Is this expected behavior?
>>s = '123;abc'
s.replace(';', '\;')
'123\\;abc'

I just wanted a single backslash. I can see why this probably happens
but i wondered if it is definitely intentional.

Thanks
Nick
Dec 4 '07 #1
6 12325
Nick a écrit :
Hi all,

Is this expected behavior?
>>>s = '123;abc'
s.replace(';', '\;')
'123\\;abc'
>>print s.replace(';', '\;')
123\;abc
I just wanted a single backslash.
You got it - even if it's not obvious !-)
I can see why this probably happens
but i wondered if it is definitely intentional.
>>s2 = '123\;abc'
s2
'123\\;abc'
>>print s2
123\;abc
>>list(s2)
['1', '2', '3', '\\', ';', 'a', 'b', 'c']

As you can see, '\\' is counted as a single character !-)
Since the backslash is the escape character, you need to escape it to
have a litteral backslash:
>>s3 = '\'
File "<stdin>", line 1
s3 = '\'
^
SyntaxError: EOL while scanning single-quoted string
>>>
Dec 4 '07 #2
Nick wrote:
Hi all,

Is this expected behavior?
>>>s = '123;abc'
s.replace(';', '\;')
'123\\;abc'

I just wanted a single backslash.
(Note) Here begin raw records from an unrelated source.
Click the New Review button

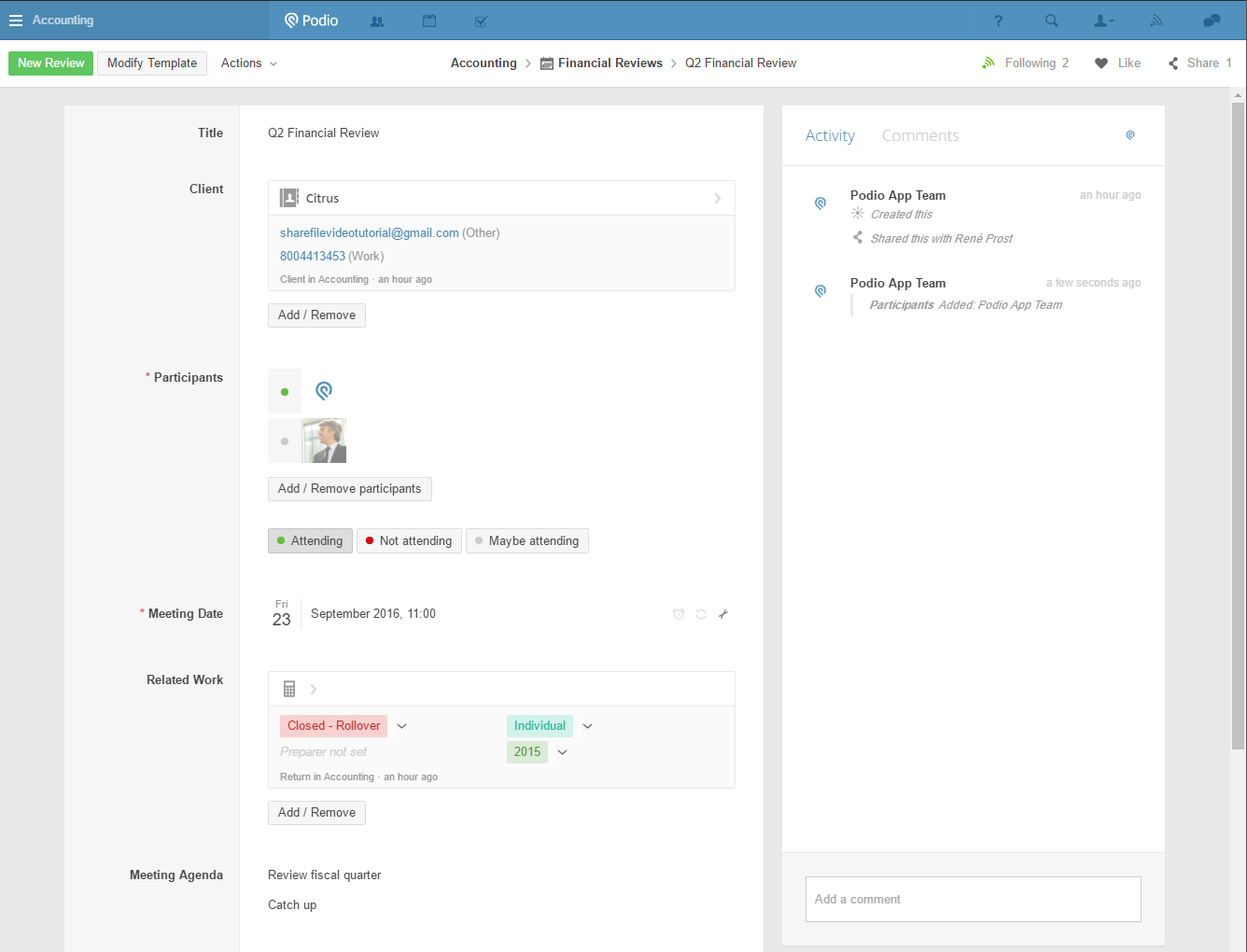tap(50, 63)
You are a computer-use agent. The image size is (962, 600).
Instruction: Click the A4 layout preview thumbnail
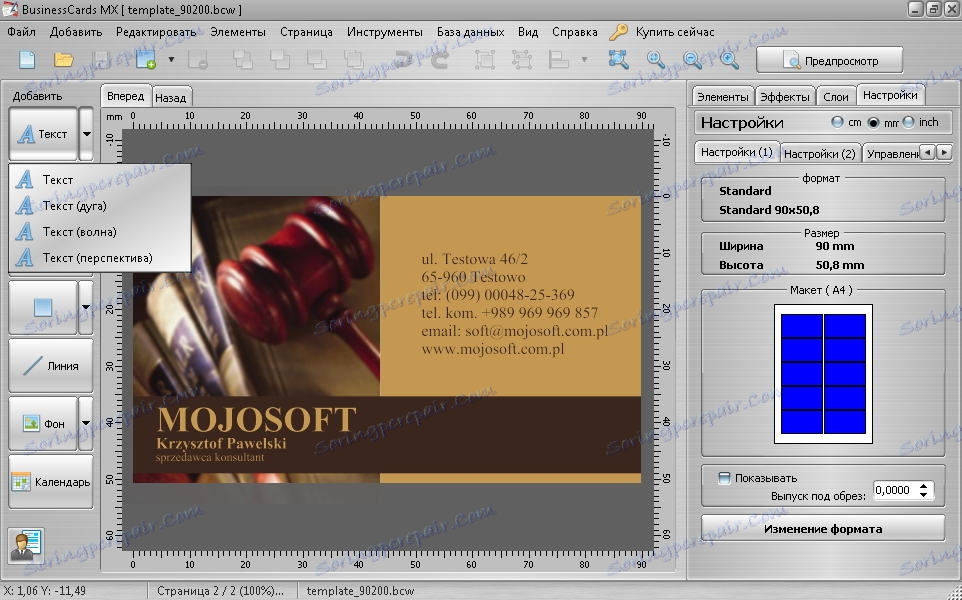click(x=823, y=374)
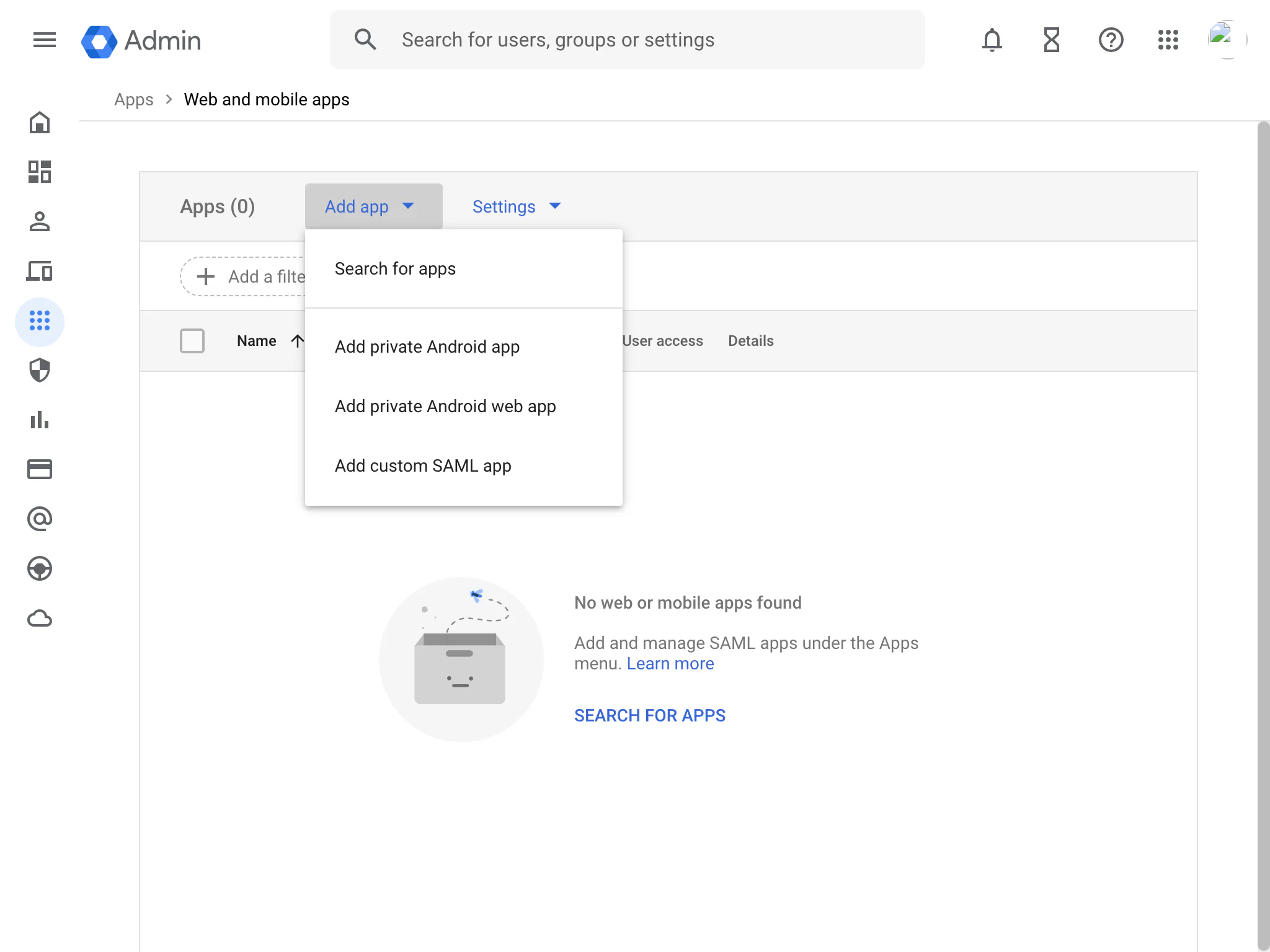Choose Add custom SAML app
The width and height of the screenshot is (1270, 952).
[x=423, y=465]
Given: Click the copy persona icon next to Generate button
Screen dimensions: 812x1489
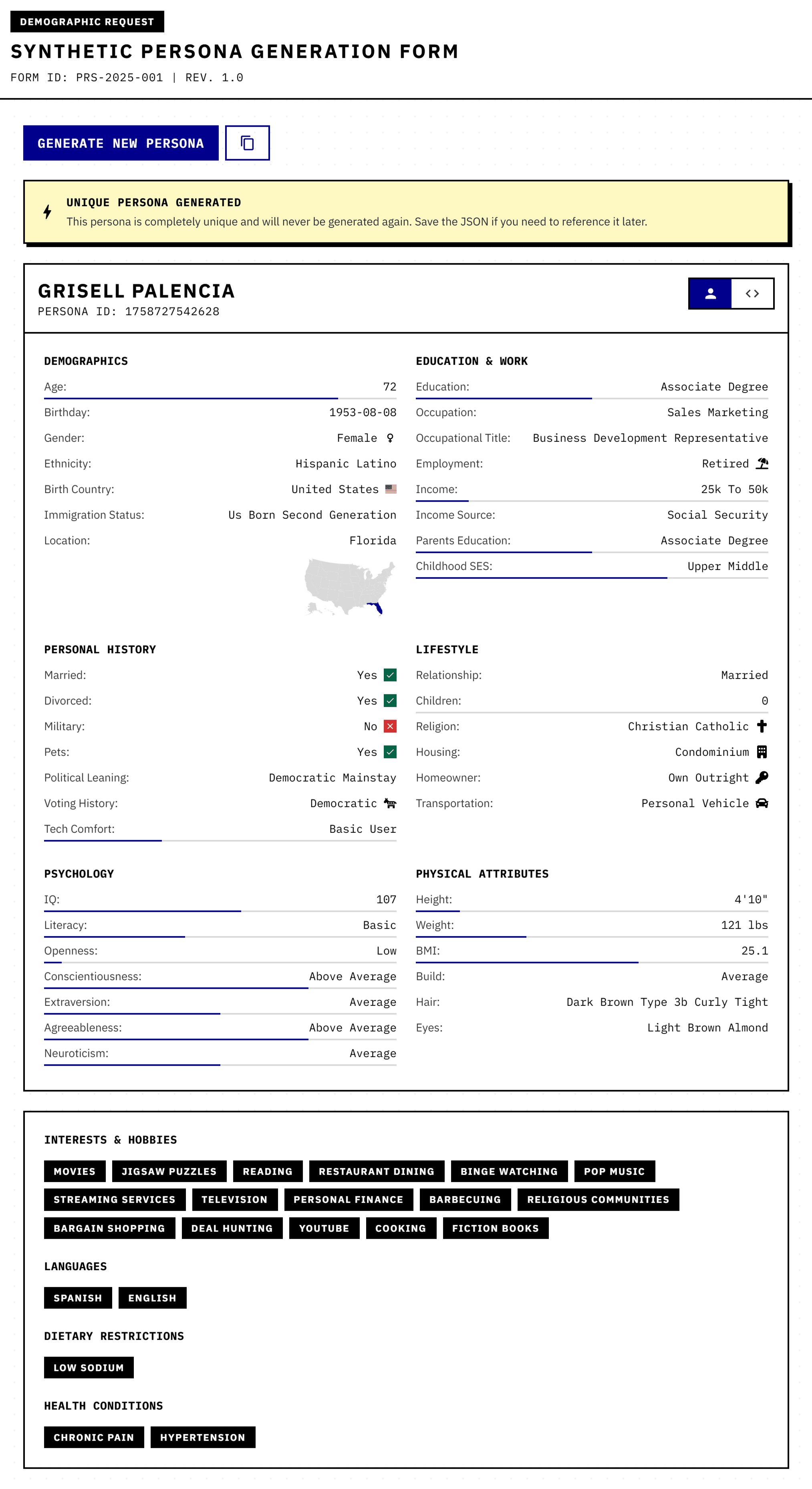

I can see why this probably happens
but i wondered if it is definitely intentional.
There is only a single backslash. But the interactive prompt will use the
repr()-function to print out returned values. Which will for strings print
their escaped syntax.

Try the above with a

print s.replace(...)

and you will see your desired outcome.

diez
Dec 4 '07 #3
Is this expected behavior?
>
>>>s = '123;abc'
s.replace(';', '\;')
'123\\;abc'
You're asking the interpreter to print a representation of your
string, so it does so. Representations wrap the results in
quotes and escape characters within that need escaping.
>>s.replace(';', '\;')
'123\\;abc'
>>print repr(s.replace(';', '\;'))
'123\\;abc'
>>print s.replace(';', '\;')
123\;abc

Additionally, it's best-practice to use raw strings or literal
backslashes, making your replacement either

r'\;'

or

'\\;'

because depending on the character following the back-slash, it
may be translated as a character you don't intend it to be.

-tkc
Dec 4 '07 #4
Mel
Nick wrote:
Is this expected behavior?
>>>s = '123;abc'
s.replace(';', '\;')
'123\\;abc'

I just wanted a single backslash. I can see why this probably happens
but i wondered if it is definitely intentional.
What you're seeing on the screen is a "literalization" of the string
value for the sake of the display. Consider

Python 2.5.1 (r251:54863, May 2 2007, 16:56:35)
[GCC 4.1.2 (Ubuntu 4.1.2-0ubuntu4)] on linux2
Type "help", "copyright", "credits" or "license" for more information.
>>s = '123;abc'
b = s.replace(';', '\;')
b
'123\\;abc'
>>len(b)
8
The length suggests that there's only one backslash in the string.
Mel.

On the other hand
>>repr(b)
"'123\\\\;abc'"

Isn't what I expected. No, wait, it is. It's the value of repr(b)
repred by the Python display logic.

MPW
Dec 4 '07 #5
Thanks guys, you answered that interactive prompt question really
clearly however, whats going on here. This works now -
>>working_string = '123;abc'
search_string = ';'
print working_string.replace(search_string, '\\' + search_string)
123\;abc

But this doesn't -

---
import sys
import string

input = string.join(sys.argv[1:], '')
escape_char_list = [ '(', '[]', ';', '^', '\\', '/', '|', '*', '$',
'&', '[', ']', ')', '?' ]

for ch in escape_char_list:
input = input.replace(ch, '\\' + ch)

print input
---

Try "123 *?/ abc d;o /$'" as the argument... and you get -

123 \*\?\/ abc d\\;o \/\$

Still two back slashes, did i miss something very obvious? Sorry,
sometimes these things are exasperating and just need more eyes or a
head screwed on (if thats the case!).

Nick
Dec 4 '07 #6
>
If you move '\\' to the front of your list of replacement characters,
things will probably work as you expect.

--
Jerry
I knew it would be something like that! Thanks for your help.